Un piano en Fiumicino

Ramón Pernas
Ramón Pernas NORDÉS

OPINIÓN

04 jun 2016 . Actualizado a las 05:00 h.

Con frecuencia dejo ver mi debilidad por Italia. Un viejo amor que se ha ido cronificando y del que alardeo como un adolescente. Me precio de conocer suficientemente bien el país transalpino, al que acudo con asiduidad robando tiempo al tiempo. Esta semana, con ocasión de dictar una conferencia en Nápoles, me vi obligado a realizar una larga escala de más de cuatro horas en el aeropuerto de Roma antes de continuar a la ciudad del Vesubio. El aeropuerto, al fin remodelado, de Fiumicino es una maravilla de modernidad y diseño, una terminal espectáculo, un auténtico escaparate de la marca Italia, con ofertas comerciales de lujo y de calidad. Es un lugar para estar y no una gigantesca sala de espera. Está vivo y bullicioso, es una pasarela para ver y ser visto. Hay horas vespertinas que en Fiumicino hay más gente caminando de un lado para otro que en la misma plaza Navonna, y la imaginación italiana ha conseguido transformar las horas muertas en horas vivas, dinámicas, emotivas. Y lo ha hecho de una manera tan singular como original, instalando un piano de cola en uno de los remansos centrales. Un piano que invita a interpretar a quien, con formación musical, pasa a su lado, y así, escuchando a pianistas de fortuna o meritorios consagrados, va pasando la tarde como en un suspiro, olvidándonos que estamos en un pasillo aeroportuario. Ante mí, confortablemente sentado, interpretaron temas variados, desde un pequeño concierto de swing, a música cantable de Paolo Comte y concluyendo con una solemne interpretación de Bach. Y las horas se fueron haciendo cuando menos llevaderas.
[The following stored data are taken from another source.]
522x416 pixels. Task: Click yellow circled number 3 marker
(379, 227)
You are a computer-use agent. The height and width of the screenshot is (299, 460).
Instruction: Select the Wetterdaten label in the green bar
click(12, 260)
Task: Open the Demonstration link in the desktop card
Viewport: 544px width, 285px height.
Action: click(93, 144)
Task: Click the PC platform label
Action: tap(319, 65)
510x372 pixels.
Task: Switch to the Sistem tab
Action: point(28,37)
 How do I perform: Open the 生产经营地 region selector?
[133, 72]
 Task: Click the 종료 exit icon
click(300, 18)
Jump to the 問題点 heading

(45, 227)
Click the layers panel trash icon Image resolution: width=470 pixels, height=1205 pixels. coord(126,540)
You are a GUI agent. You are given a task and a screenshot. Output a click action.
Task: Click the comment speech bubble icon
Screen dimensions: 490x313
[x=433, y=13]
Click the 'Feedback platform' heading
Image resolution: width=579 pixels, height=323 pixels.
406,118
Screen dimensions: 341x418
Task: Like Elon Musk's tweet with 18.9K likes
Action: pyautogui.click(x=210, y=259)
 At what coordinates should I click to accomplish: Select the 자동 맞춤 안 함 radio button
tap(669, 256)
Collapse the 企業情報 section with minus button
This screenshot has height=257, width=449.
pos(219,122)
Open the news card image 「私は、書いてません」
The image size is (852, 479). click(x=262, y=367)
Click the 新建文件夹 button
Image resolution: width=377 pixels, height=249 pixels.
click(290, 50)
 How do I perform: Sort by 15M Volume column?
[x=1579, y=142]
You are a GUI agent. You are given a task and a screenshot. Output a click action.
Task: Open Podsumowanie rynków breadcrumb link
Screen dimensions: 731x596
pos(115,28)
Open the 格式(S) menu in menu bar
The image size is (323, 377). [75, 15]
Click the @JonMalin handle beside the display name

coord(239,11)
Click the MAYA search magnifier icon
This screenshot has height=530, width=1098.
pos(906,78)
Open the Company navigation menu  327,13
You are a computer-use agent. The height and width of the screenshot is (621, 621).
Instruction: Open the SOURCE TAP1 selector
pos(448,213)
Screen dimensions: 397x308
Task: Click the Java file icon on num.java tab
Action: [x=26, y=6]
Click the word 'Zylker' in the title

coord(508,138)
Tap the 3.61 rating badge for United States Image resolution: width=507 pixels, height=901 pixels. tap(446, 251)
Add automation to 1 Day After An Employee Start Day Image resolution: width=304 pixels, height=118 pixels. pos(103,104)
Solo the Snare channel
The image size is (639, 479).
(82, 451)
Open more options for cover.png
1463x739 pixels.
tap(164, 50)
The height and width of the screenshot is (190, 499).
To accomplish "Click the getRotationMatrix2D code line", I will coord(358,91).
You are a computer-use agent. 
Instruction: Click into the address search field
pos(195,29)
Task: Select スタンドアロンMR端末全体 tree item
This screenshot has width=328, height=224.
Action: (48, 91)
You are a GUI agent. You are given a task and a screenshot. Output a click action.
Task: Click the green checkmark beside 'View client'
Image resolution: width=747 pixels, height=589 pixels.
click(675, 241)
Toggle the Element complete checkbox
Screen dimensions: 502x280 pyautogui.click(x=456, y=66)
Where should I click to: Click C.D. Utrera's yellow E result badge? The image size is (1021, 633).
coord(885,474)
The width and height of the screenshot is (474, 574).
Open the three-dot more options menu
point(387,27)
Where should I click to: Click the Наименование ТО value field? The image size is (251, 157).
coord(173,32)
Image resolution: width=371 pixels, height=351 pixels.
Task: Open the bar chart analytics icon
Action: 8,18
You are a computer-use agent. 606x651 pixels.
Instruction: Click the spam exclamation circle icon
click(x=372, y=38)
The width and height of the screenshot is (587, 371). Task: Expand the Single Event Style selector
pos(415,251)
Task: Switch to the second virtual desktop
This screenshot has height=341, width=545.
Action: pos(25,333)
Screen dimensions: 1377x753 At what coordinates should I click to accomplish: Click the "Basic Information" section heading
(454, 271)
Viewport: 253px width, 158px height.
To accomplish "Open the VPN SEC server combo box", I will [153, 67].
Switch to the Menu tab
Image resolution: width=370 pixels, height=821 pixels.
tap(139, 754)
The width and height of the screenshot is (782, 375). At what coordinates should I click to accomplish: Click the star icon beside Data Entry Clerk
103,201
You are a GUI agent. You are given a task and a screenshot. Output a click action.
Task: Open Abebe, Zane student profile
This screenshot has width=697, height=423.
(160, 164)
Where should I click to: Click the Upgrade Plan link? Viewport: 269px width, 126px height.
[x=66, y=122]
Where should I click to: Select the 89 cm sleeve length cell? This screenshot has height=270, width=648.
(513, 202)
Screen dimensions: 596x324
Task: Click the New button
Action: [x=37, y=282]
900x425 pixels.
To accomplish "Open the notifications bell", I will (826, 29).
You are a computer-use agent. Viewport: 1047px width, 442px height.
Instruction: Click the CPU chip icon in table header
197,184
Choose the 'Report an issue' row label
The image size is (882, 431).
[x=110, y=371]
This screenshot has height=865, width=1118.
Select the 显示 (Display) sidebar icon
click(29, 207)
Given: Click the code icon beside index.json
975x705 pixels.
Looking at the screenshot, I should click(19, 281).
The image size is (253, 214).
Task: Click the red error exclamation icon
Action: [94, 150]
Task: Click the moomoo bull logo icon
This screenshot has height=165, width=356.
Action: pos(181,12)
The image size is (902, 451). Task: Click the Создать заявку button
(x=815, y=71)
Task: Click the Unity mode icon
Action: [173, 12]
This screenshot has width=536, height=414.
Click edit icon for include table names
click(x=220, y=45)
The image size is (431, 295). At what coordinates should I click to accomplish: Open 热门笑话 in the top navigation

La imaginación industrial de los italianos es antológica. Además de tener la Fiat, Alfa Romeo, y Maserati, y el casi monopolio de las maquinas industriales de café, por citar solo un par de ejemplos, los italianos han conseguido que la comida italiana en el exterior sea una referencia popular y últimamente implantaron el limonchelo, el carpaccio y el tiramisú. Mención aparte merece el diseño y la moda; no solo crean tendencias, las imponen.

Y fue agradable la reflexión con música de fondo cercana, escuchar la sinfonía de la vida que se entremezclaba con piezas cantables que ponían letra a la música. Pensaba que ya en Nápoles debería visitar en el Posilipo la tumba de Virgilio y la de Leopardi, pero lo pospuse para la segunda quincena de este mismo mes, cuando regresaré, si Dios quiere, a la vieja ciudad. Pena me daba por igual estar en Roma a sus espaldas sin saludarla como se merece, me parecía una traición a la Ciudad Eterna y a quien me contó su historia poco a poco, al viejo Indro Montanelli, que sostenía, y yo lo ratifico, que Roma no se acaba nunca. Aun ahora, que estoy lejos, escucho cómo suena el piano en Fiumicino.